What I like most about this investment is how easy it is to dismiss in ten seconds. I admit that was my
first reaction.
So do I hear you right? You’re telling me you’ve got a retailer in an economy threatened by Brexit whose
stock gapped down 30%. And they retail greeting cards? They run printing presses? Have you been
asleep for the last 20 years? Yeah, I got a bunch of newspaper stocks for you too – they’re cheap. Get
out of my office.
Everybody knows Amazon must be killing them, and everybody knows greeting cards are bought by
those same old people who buy newspapers. And print…don’t get me started.

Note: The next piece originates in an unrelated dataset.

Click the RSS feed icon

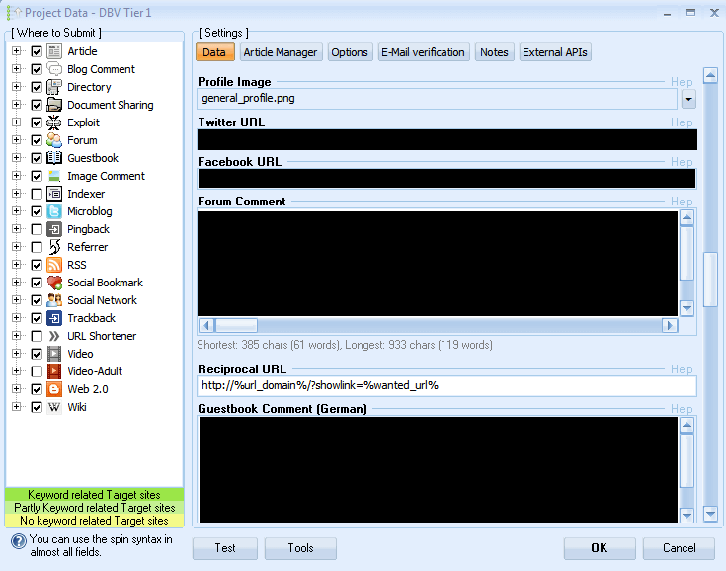54,265
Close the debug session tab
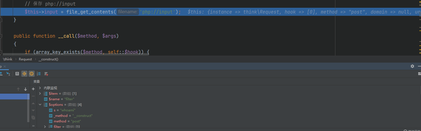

If you take the next step (why would you?) you could look at the biggest competitor and see that they are
losing share and closing stores. That confirms it - the business is dying. We’re done, right?
The greeting card business in the UK is indeed being disrupted but not by whom you’d think. Who’s the
disruptor here? Do you buy greeting cards on Amazon? I don’t even though I buy nearly everything else
from them. No, it’s your mother’s birthday in three days so you stop at the store and buy a card. Hmm.
And what about e-cards? Internet “cards” I occasionally get by email on my birthday but it’s still rare
even 15 years after these things started to appear.
What do I know about greeting cards from my admittedly USA experience? They are stupid expensive.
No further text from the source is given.